Stuff Christians Like. Good stuff, funny stuff.
On "Serious Wednesdays," he digs a little deeper into the Christian faith to encourage and inspire.
Today's devotional resonated with me, so I thought I'd share an excerpt of his thoughts on Romans 8:28:
“And we know that in all things God works for the good of those who love him, who have been called according to his purpose.”
Why did this happen? How can this thing possibly work for the good? Why do bad things happen to good people? You promised good, God, and this isn’t good.
But we’re not promised our purpose. We’re promised God’s purpose. We’re not promised our definition of good. We’re promised God’s definition of good. And in the moment when life crashes down, and our own expectations of what “good” should look like fall apart to ashes, we tend to think God has failed us. Or does not love us. Or that “all things” don’t work for the good, just some things.
The truth, though, is that all things do. How? Because his purpose is exponentially bigger and more beautiful than mine could ever be. He is painting pictures with the universe as his backdrop. He is unraveling stories with generations as his paper. His vision and his ability to define good is so much grander than mine. So when I get his purpose, when whatever situation I’m in works toward his purpose, I don’t get my small definition of good. I get his massive definition of great.

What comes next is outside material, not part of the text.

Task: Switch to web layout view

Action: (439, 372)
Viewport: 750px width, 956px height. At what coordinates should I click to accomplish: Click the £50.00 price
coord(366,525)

That doesn’t make it easy. That doesn’t make the Christian life carefree or painless. That doesn’t mean you won’t have nights or even years when you don’t doubt and say to God, “You promised me good, and this is not good!” You will. I will too. But my hope is that, when we hold up our broken definition of good to God and ask him what’s going on, we will remember what Christ said about the father in Luke 11:
“For everyone who asks receives; he who seeks finds; and to him who knocks, the door will be opened. Which of you fathers, if your son asks for a fish, will give him a snake instead? Or if he asks for an egg, will give him a scorpion? If you then, though you are evil, know how to give good gifts to your children, how much more will your Father in heaven give the Holy Spirit to those who ask him!”
Today might feel like a snake, but it is not. Tomorrow might feel like a scorpion, but it is not. Our great God always works toward a good greater than we can possibly imagine.